Der elfte Messpunkt (fünfte von rechts) in der gezeigten Regelkarte liegt oberhalb der oberen Warngrenze. Wenn eine Eingriffsgrenze überschritten wäre, so wäre es möglich, dass der Prozess an dieser Stelle außer Kontrolle geraten ist. In knapp 3 von ca. 1000 Fällen wird aber aus statistischen Gründen die Eingriffsgrenze überschritten (bei dem oben definierten 3-Sigma-Bereich), ohne dass dies zwangsläufig bedeutet, dass der Prozess oder seine Parameter sich verändert haben (). Bei Übersteigen der Warngrenzen sind mögliche, unbeabsichtigte Veränderungen im Prozess zu suchen und ggf. geeignete Abstellmaßnahmen zu ergreifen, um den Prozess wieder in seinen ordnungsgemäßen Zustand zu bringen. So kann der Prozess im Idealfall korrigiert werden, noch bevor dieser außer Kontrolle gerät und möglicherweise fehlerhafte Teile produziert werden.

Entscheidungsregeln

  • Fällt ein Kennwert z innerhalb der Warngrenzen an, (UWG < z < OWG), dann ist keine Störung zu vermuten.
  • Fällt ein Kennwert z zwischen Warn- und Eingriffsgrenzen an (UEG < z ≤ UWG oder OWG ≤ z < OEG), dann ist der Verdacht auf Vorliegen einer Störung gegeben. Man entnimmt deshalb sofort eine weitere Stichprobe.
  • Fällt ein Kennwert außerhalb der Eingriffsgrenzen an (z ≤ UEG oder z ≥ OEG), dann wird eine Störung vermutet und eingegriffen. Welche Maßnahmen getroffen werden müssen, hängt davon ab, welche Kenntnisse über den zu regelnden Prozess und die Art der angezeigten Störung vorhanden sind.

Toleranzgrenzen

Toleranzgrenzen (Oberer Grenzwert (OGW) und Unterer Grenzwert (UGW)) werden auf Prozessregelkarten grundsätzlich nicht eingezeichnet, da sie für einzelne Merkmalswerte gelten und nicht für die auf den Regelkarten dargestellten Kenngrößen (Stichprobenmittelwerte, Stichprobenspannweiten usw.).

Indikator für den Prozess

Die Qualitätsregelkarte ist auch ein Indikator für den Prozess an und für sich. Bei der Auswertung einer Qualitätsregelkarte unterscheidet man zwischen zufälligen und systematischen Einflüssen. Zufällige Einflüsse führen zu einer Streuung der Prüfdaten auf der Qualitätsregelkarte, sie sind bedingt durch Einflussfaktoren wie kleine Temperaturschwankungen oder Werkstoffbeschaffenheit und sind als normaler, immer vorhandener Teil des Prozesses zu betrachten. Systematische Einflüsse können zu einer langsamen Verschiebung der Prüfdaten auf der Qualitätsregelkarte oder auch zu plötzlichen, drastischen Prozessveränderungen führen; sie sind bedingt durch besondere Einflussfaktoren wie Werkzeugverschleiß oder fehlerhaft eingestellte Maschinen.

Indikator für das Produkt

Der Verlauf der Messpunkte der untersuchten Teile zeigt die Qualität der Teile aus der Stichprobe. Daraus lässt sich auf die Qualität der Gesamtmenge der Teile schließen.

Auswerten von Regelkarten

Systematische Abweichungen unterliegen Gesetzmäßigkeiten. Aus dem Verlauf der Messpunkte auf der Qualitätsregelkarte lässt sich auf diese Gesetzmäßigkeiten zurückschließen.

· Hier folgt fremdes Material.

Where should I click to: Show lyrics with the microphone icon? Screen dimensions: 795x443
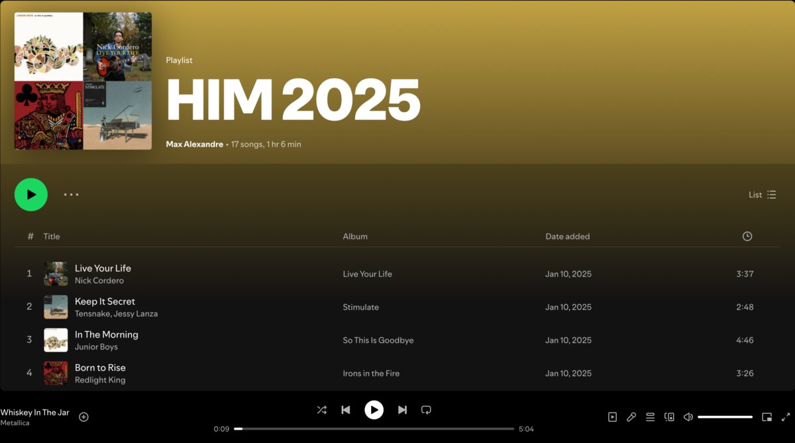point(631,417)
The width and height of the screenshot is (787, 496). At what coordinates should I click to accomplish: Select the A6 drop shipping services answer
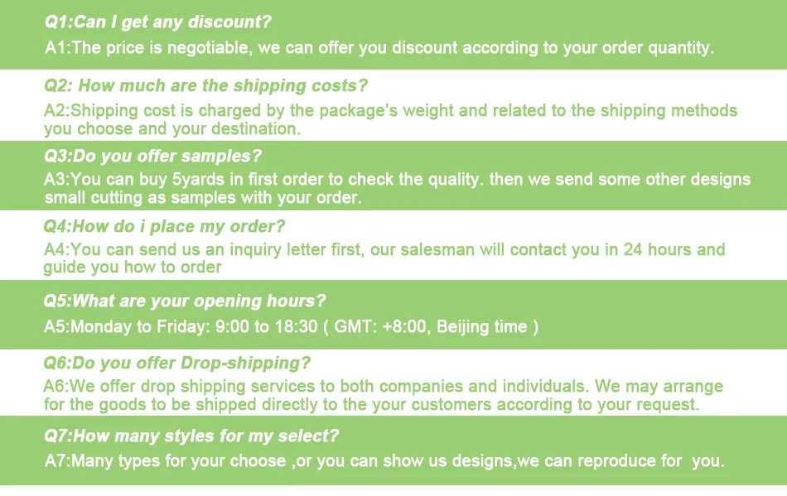pos(383,395)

So spricht man von einem „Trend“, wenn mindestens sieben Messpunkte eine nahezu lineare Steigung in Richtung einer Grenze zeigen. Möglicherweise liegt ein stark zunehmender Werkzeugverschleiß vor, der bald eine Überschreitung der Eingriffs- bzw. Warngrenze verursacht.

Ein „Pattern“ (Gesetzmäßigkeit) ist ein nicht zufälliger Kurvenverlauf, z. B. das periodische „Schwingen“ um die Mittelwertlinie. Es kann Temperaturschwankungen bedeuten, die in der Fertigung mal größere, mal kleinere Teile verursachen.

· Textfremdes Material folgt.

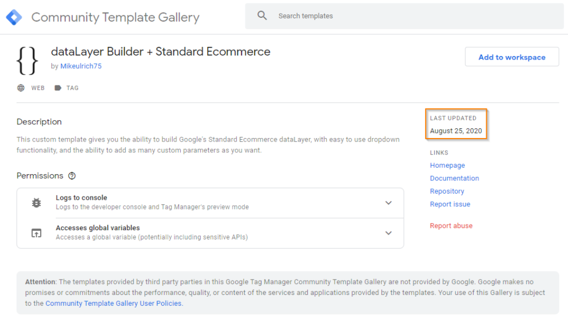
Task: Click the Report issue link
Action: coord(450,204)
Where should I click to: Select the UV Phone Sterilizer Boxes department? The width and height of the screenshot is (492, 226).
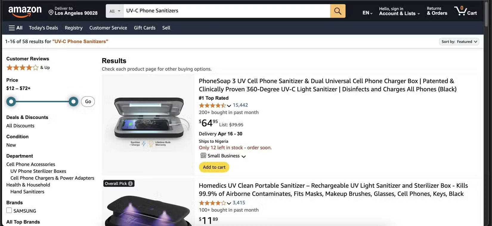click(x=38, y=171)
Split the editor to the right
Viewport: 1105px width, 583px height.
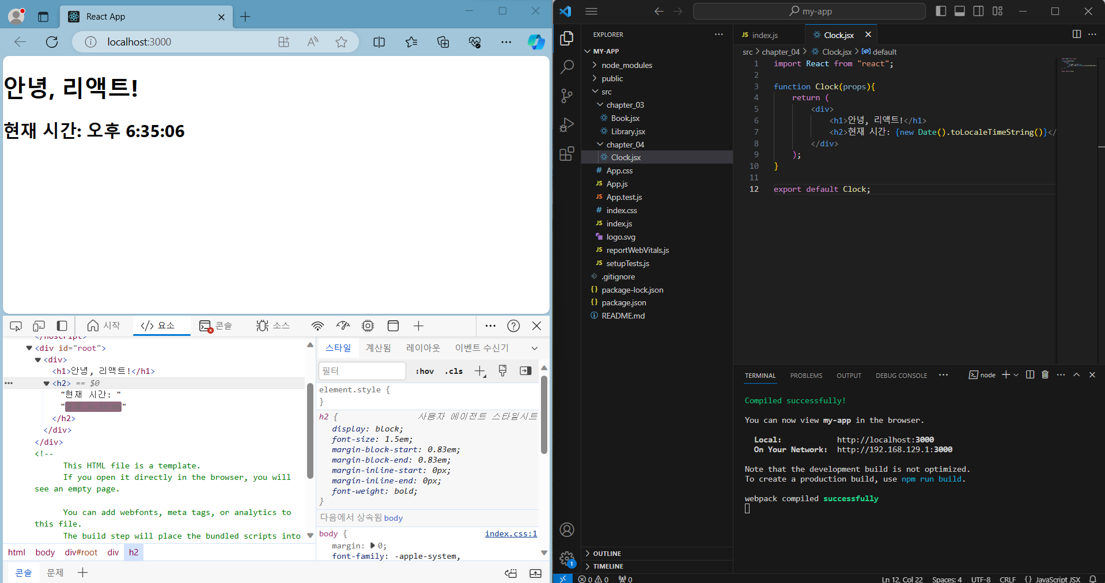[1076, 35]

Man spricht von einem Durchlauf (oder „Run“), wenn sich 7 eingezeichnete Punkte ober- bzw. unterhalb der Mittelwertlinie befinden. In diesem Fall hat sich der Prozessmittelwert wahrscheinlich verschoben. Dieser kann z. B. anzeigen, dass eine Werkzeugschneide einen Schaden erlitten hat und die Teile von nun an größer bzw. kleiner fertigt.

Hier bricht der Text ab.